Son visage et le tien (mardi, 22 décembre 2015)

Pour Doume qui semble en plein doute...

J'ai eu l'occasion de critiquer assez sévèrement le premier roman d'Alexis Jenni "L'art français de la guerre" qui lui avait valu le prix Goncourt. En revanche j'ai été assez impressionnée par son petit livre de spiritualité "Son visage et le tien".

L'écrivain parle de sa découverte de la foi.
Cela  commence dans l’ignorance, le non-dit. Dieu se glisse dans le silence d’un grand-père croyant mais taiseux. Une foi présente et distante, pesante selon l’auteur qui n’a pas reçu d’enseignement religieux hormis ce temps où sa mère lui a lu la Bible comme on lit de belles histoires. Pourtant à travers le vide et l’absence de Dieu, dont ses parents souhaitent même le tenir éloigné, Alexis Jenni va entrevoir la Lumière, percevoir le Souffle, accueillir la vitalité.
Ainsi en est-il de la foi pour Alexis Jenni. Ce n’est pas produit d’un enseignement mais une source, cachée, que l’on peut retrouver grâce à l’expérience de nos sens, à la découverte des sensations de notre corps porteuses de vérité.
« L’acte de croire est une confiance, un état de disponibilité, une sensibilité extrême de tous les sens, celui qui sent l’ensemble des sens, et que l’on pourrait appeler sens de la présence.
La foi dans sa conscience est une sensibilité. »
Croire, c’est retrouver le bon usage de ses sens et de ces sensations dont on nous a appris à nous méfier. Mais il faut éviter les pièges car nos sensations peuvent être polluées par des perceptions conditionnées dont nous attendons l’accès immédiat et facile à la réalité sans que cela nous conduise à Dieu. Mieux vaut par exemple écouter le silence qu’une musique qui remplit du vide. Les sensations nous permettent d’accéder à Dieu quand elles sont en prise avec l’intelligence, la pensée et surtout l’imagination. Voir, c’est voir ce que notre œil ne perçoit pas, voir l’invisible.
« On peut ne pas voir ce qui est, on peut tout autant voir ce qui n’est pas, car c’est la pensée qui voit, pas l’œil ; et le monde dans lequel nous vivons nous paraît toujours plein, toujours exact, toujours évidente, pauvres grands singes forestiers que nous sommes. »
Le goût, l’odorat, ces sens primitifs nous donnent accès au passé, aux souvenirs, à notre intimité profonde, à l’essentiel.
En revanche le goût, ce sens  dont on pourrait penser qu’il nous éloigne de l’intelligence tant il paraît primitif est peut-être celui qui nous introduit le mieux à la connaissance de Dieu.
« Ce dont on a le goût est somme toute assez simple, mais on n’en fait jamais le tour, on ne le saisit jamais, et du coup jamais on ne s’en lasse ; c’est bien la vertu de ce sens là, si fruste et si profond, incapable de subtilité, incapable d’aucune précision, mais qui nous lance dans une énergie obstinée sur une voie qui du coup est la nôtre.

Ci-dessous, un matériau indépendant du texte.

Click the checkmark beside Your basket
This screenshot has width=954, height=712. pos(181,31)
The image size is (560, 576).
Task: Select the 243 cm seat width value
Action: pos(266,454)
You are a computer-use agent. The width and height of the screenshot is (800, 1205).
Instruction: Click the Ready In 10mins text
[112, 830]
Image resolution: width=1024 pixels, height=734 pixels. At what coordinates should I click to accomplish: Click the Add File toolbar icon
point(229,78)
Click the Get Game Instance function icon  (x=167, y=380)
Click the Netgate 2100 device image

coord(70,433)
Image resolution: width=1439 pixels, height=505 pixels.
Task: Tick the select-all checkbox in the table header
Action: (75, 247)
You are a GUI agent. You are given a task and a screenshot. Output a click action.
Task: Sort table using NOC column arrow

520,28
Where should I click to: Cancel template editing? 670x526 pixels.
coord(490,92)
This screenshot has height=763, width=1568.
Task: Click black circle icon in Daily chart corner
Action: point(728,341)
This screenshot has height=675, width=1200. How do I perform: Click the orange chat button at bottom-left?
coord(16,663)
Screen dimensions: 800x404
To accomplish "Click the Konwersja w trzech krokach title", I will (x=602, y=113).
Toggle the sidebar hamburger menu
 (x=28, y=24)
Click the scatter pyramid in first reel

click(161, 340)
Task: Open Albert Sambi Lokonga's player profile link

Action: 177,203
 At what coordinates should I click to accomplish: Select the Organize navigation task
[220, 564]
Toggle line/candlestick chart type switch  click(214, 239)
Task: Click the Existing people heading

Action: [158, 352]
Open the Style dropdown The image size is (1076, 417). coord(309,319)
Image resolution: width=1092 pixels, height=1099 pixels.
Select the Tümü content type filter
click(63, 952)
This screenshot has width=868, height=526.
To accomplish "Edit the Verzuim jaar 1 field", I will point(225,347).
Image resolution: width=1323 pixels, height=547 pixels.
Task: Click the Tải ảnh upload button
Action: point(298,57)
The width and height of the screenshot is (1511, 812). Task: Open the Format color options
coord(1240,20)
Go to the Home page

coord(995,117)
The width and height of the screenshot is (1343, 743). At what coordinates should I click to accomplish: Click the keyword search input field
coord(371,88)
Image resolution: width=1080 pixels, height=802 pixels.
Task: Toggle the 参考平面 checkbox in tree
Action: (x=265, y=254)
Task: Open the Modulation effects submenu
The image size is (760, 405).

On ne sait pas où cela va, mais c’est c’est la nôtre ; voilà le goût : simple, personnel et sans fin. »
C’est en ouvrant nos sens à ce qui est leur fonction primordiale, soit permettre à l’humain d’être traversé par le souffle de la vie, le Souffle de la Résurrection, que nous pouvons créer un espace pour accueillir Dieu. Dieu ne peut entrer dans une maison encombrée, vivre dans un bric-à-brac de sensations perverties par des injonctions sociétales.
« le vrai cauchemar est le plein, un monde totalement rempli au point qu’il n’y reste ni terrain vague ni temps mort, plus d’ennui. Seul le vide laisse place, et permet la vie. »
Alexis Jenni nous engage ainsi à nous méfier de ce qu’il appelle notre sens préféré : voir. Voir, omni présent dans notre société est dominé par l’abus de l’image qui donne l’illusion d’accéder à la réalité, fait de nous des tout-puissants et nous détourne de l’essentiel.
Au contraire « Sentir, toucher, entendre, goûter sont des sens qui sont sans distance. Ce que l’on perçoit, on est dedans, cela vient d’où ça veut, on y est, c’est là ; et quand on y échappe pas, car il n’est pas de paupières aux mains, au nez, à la langue ou aux oreilles. En ces sens-là, que l’on éprouve en silence et les yeux clos, loge l’amour, et c’est là qu’il se déploie. »
Le fin mot de cette histoire, c’est l’amour, c’est à l’amour que nos sens nous destinent, c’est vers l’amour que nos sens nous orientent.

Pour Alexis Jenni tout parcours spirituel passe par l'attention qu'on accorde à ses sens, c'est ce qui fait la très grande originalité de ce livre.